## Goal of the exercise
Transcribe the passage of the book review below that opens with the words "Ambitious and earnest, Amitabha" and closes with "the new ones.".

## Text extract
########################################

Ambitious and earnest, Amitabha Bagchi’s new novel faces up to our times
Rajni George Rajni George | 11 Jul, 2018
FEW NOVELISTS TRY to write the great Indian novel anymore; it is an unfashionable construct. But in this epic fourth novel, Amitabha Bagchi attempts something approaching it—even as he writes its anti- thesis. Half the Night Is Gone is an extended metaphor, and a prolonged parable; a paean to the old days which brings a furious ambition to bear upon the new ones.
Beginning with the exploits of Mange Ram, who seeks acclaim as a wrestler and falls from the intended heights of his ambitions before they even begin to be realised, in pre-Independence India, the action moves more than a century forward to an epistolary narrative by a sutradhaar of sorts: Vishwanath, a former clerk and Hindi novelist who finds a version of success before realising that his true aim lies far beyond his reach. And, woven into the plight of these two men and their families is the tale of wealthy trader Lala Motichand, son of Lala Nemichand (for whom Mange Ram and his family work) and his two sons, straight-as-an-arrow businessman Dinanath and melancholy thinker Diwanchand, destined to play out the eternal drama of Ram and Lakshman against the more immediate concerns of prosperity and succession, the only goals that matter for families like theirs. A rich panoply, painted in bold strokes— imagine Shamsur Rahman Faruqi and Rohinton Mistry meeting in one frame.
The contemporary narrative is sieved through the lens of empire and time and 80s’ nostalgia; the grainy visuals of Doordarshan’s Ramayana and the DDA complexes of a life tied to bureaucracy come to mind, reminding us of what a generation of Indians grew up with. The device of Vishwanath’s letters , spread over two years, isn’t necessarily satisfying, but it is haunting. The older narrative is told with lush, authentic detail, charged with the chicanery and complicated etiquette of courtiers and courtesans. The effect is rich and cloying, but inescapably affecting; its considered language and deliberate rendering come to us as if from a vivid dream.

########################################

## Recorded data
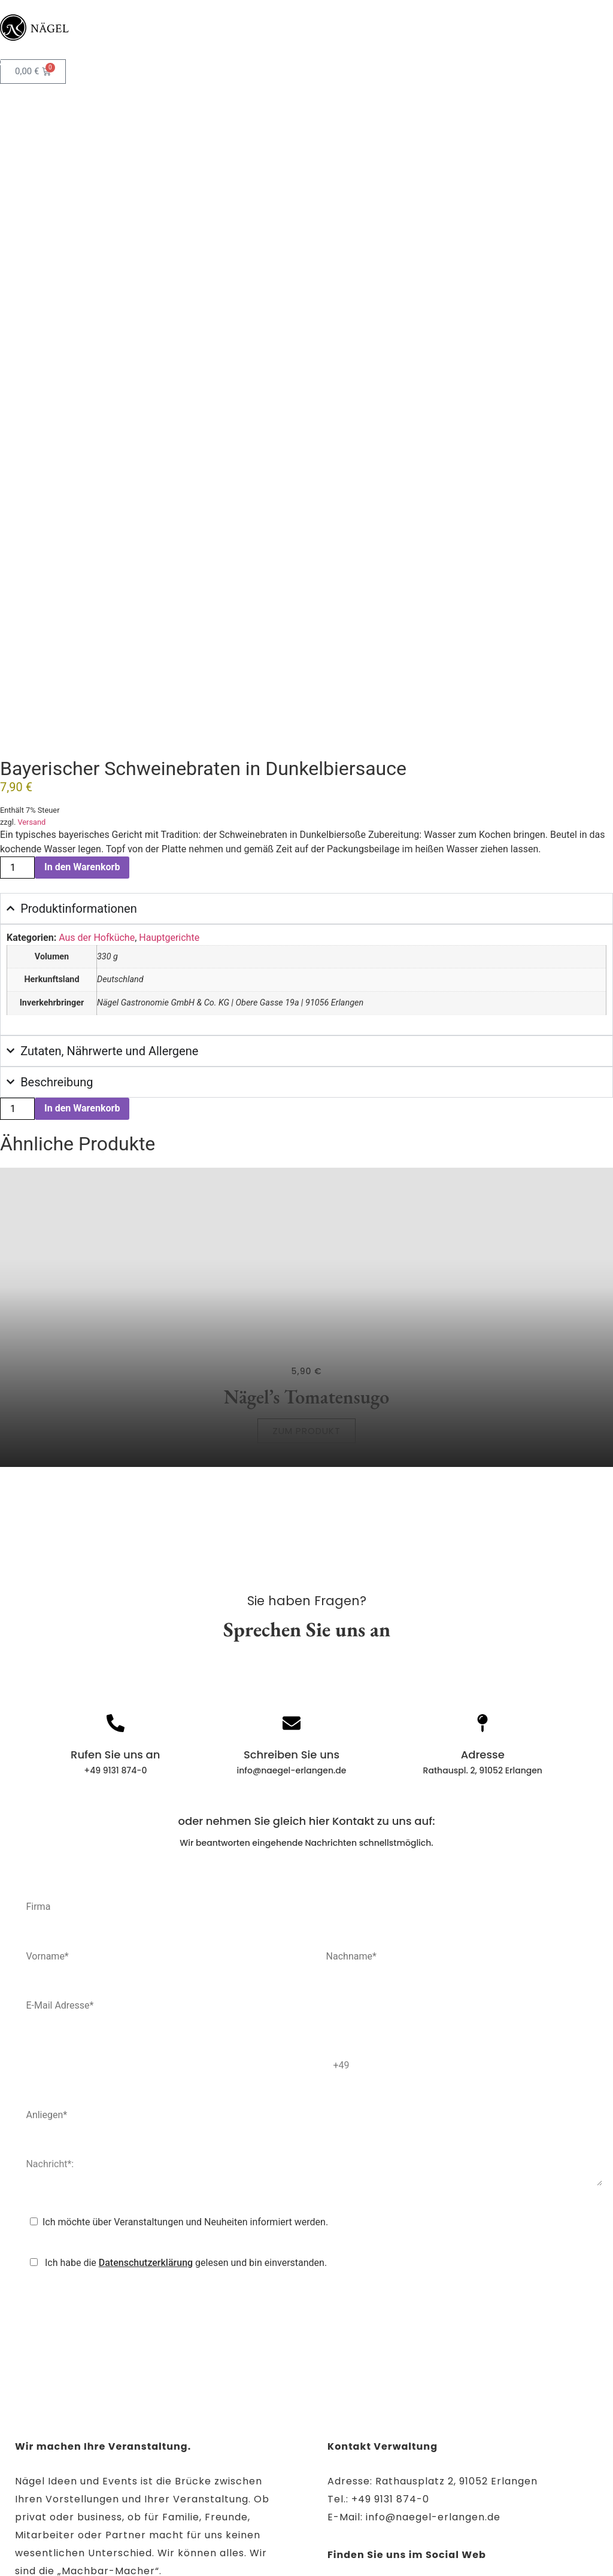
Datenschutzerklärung (146, 2109)
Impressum (196, 2525)
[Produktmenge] (17, 714)
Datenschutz (276, 2525)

########################################

## Exercise answer
Ambitious and earnest, Amitabha Bagchi’s new novel faces up to our times
Rajni George Rajni George | 11 Jul, 2018
FEW NOVELISTS TRY to write the great Indian novel anymore; it is an unfashionable construct. But in this epic fourth novel, Amitabha Bagchi attempts something approaching it—even as he writes its anti- thesis. Half the Night Is Gone is an extended metaphor, and a prolonged parable; a paean to the old days which brings a furious ambition to bear upon the new ones.